From Ml Algorithms To Genai Llms


Download From Ml Algorithms To Genai Llms PDF/ePub or read online books in Mobi eBooks. Click Download or Read Online button to get From Ml Algorithms To Genai Llms book now. This website allows unlimited access to, at the time of writing, more than 1.5 million titles, including hundreds of thousands of titles in various foreign languages.

Download

From ML Algorithms to GenAI & LLMs


From ML Algorithms to GenAI & LLMs

Author: Aman Kharwal

language: en

Publisher:

Release Date: 2024-10-22


DOWNLOAD





From ML Algorithms to GenAI & LLMs, Written by Aman Kharwal, founder of Statso.io, is the second edition of the book - Machine Learning Algorithms: Handbook. This book offers a comprehensive and expanded guide through the evolving world of machine learning and generative AI. Whether you are an experienced data scientist or just starting, this edition delivers practical insights and clear explanations of essential concepts like regression, classification, clustering, deep learning, and time series forecasting. This edition introduces two new chapters: "Mastering GenAI and LLMs" and "Understanding GANs for Generative AI with a Hands-on Project", which provide deep dives into large language models and generative adversarial networks (GANs). With hands-on Python code snippets and real-world project examples, the book bridges the gap between theory and application, offering you the tools to apply machine learning techniques effectively. Additional highlights include performance evaluation methods, data preprocessing techniques, feature engineering, and a quick reference appendix for tuning machine learning models. The book equips you with the necessary skills to navigate modern machine learning and AI, which makes it an essential resource for anyone interested in the field.

Generative AI and LLMs


Generative AI and LLMs

Author: S. Balasubramaniam

language: en

Publisher: Walter de Gruyter GmbH & Co KG

Release Date: 2024-09-23


DOWNLOAD





Generative artificial intelligence (GAI) and large language models (LLM) are machine learning algorithms that operate in an unsupervised or semi-supervised manner. These algorithms leverage pre-existing content, such as text, photos, audio, video, and code, to generate novel content. The primary objective is to produce authentic and novel material. In addition, there exists an absence of constraints on the quantity of novel material that they are capable of generating. New material can be generated through the utilization of Application Programming Interfaces (APIs) or natural language interfaces, such as the ChatGPT developed by Open AI and Bard developed by Google. The field of generative artificial intelligence (AI) stands out due to its unique characteristic of undergoing development and maturation in a highly transparent manner, with its progress being observed by the public at large. The current era of artificial intelligence is being influenced by the imperative to effectively utilise its capabilities in order to enhance corporate operations. Specifically, the use of large language model (LLM) capabilities, which fall under the category of Generative AI, holds the potential to redefine the limits of innovation and productivity.

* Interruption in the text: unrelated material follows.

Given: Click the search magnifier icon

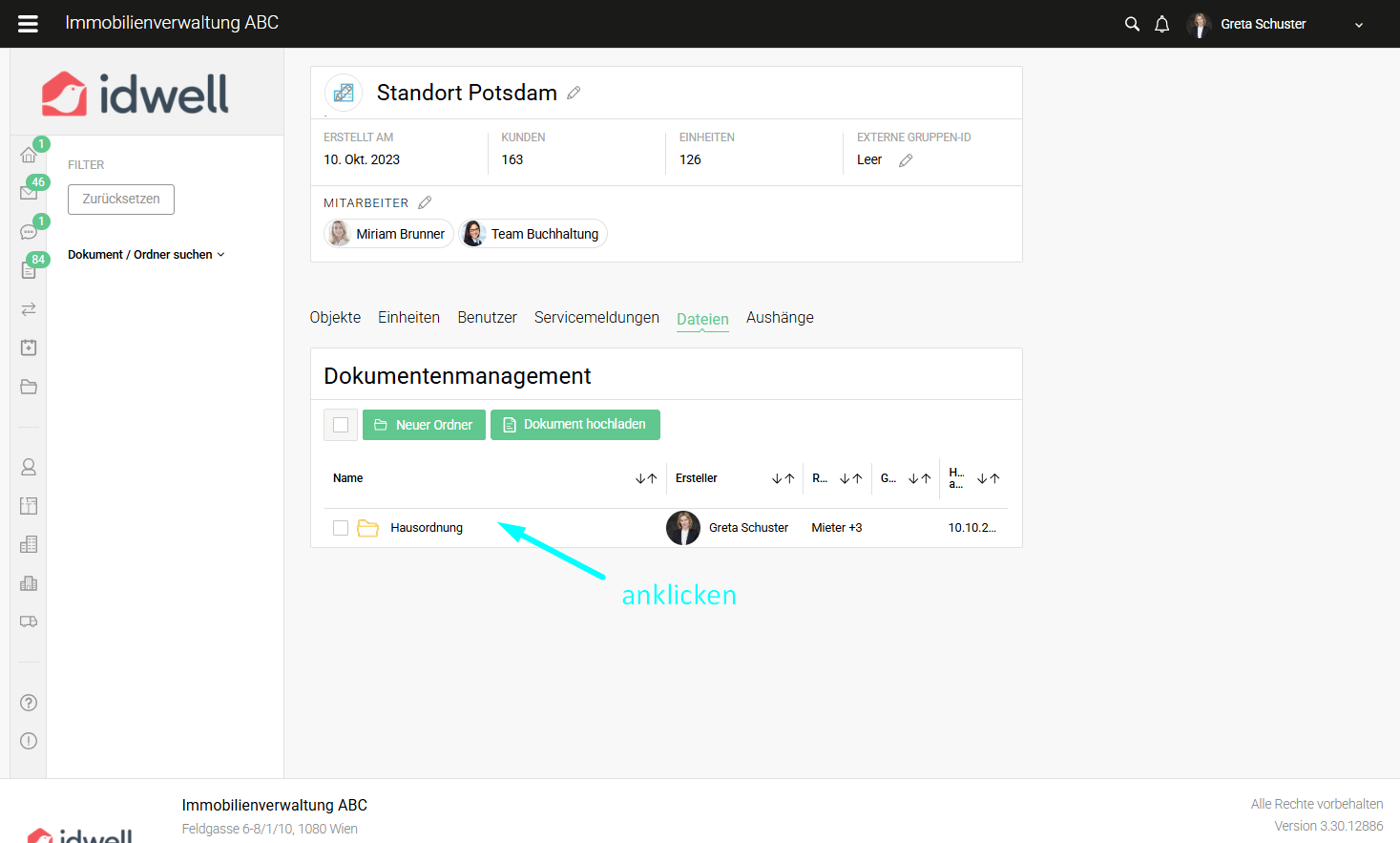Looking at the screenshot, I should click(1132, 24).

However, as firms strive to include new technologies, there is a potential for compromising data privacy, long-term competitiveness, and environmental sustainability. This book delves into the exploration of generative artificial intelligence (GAI) and LLM. It examines the historical and evolutionary development of generative AI models, as well as the challenges and issues that have emerged from these models and LLM. This book also discusses the necessity of generative AI-based systems and explores the various training methods that have been developed for generative AI models, including LLM pretraining, LLM fine-tuning, and reinforcement learning from human feedback. Additionally, it explores the potential use cases, applications, and ethical considerations associated with these models. This book concludes by discussing future directions in generative AI and presenting various case studies that highlight the applications of generative AI and LLM.

Understanding Machine Learning


Understanding Machine Learning

Author: Shai Shalev-Shwartz

language: en

Publisher: Cambridge University Press

Release Date: 2014-05-19


DOWNLOAD





Introduces machine learning and its algorithmic paradigms, explaining the principles behind automated learning approaches and the considerations underlying their usage.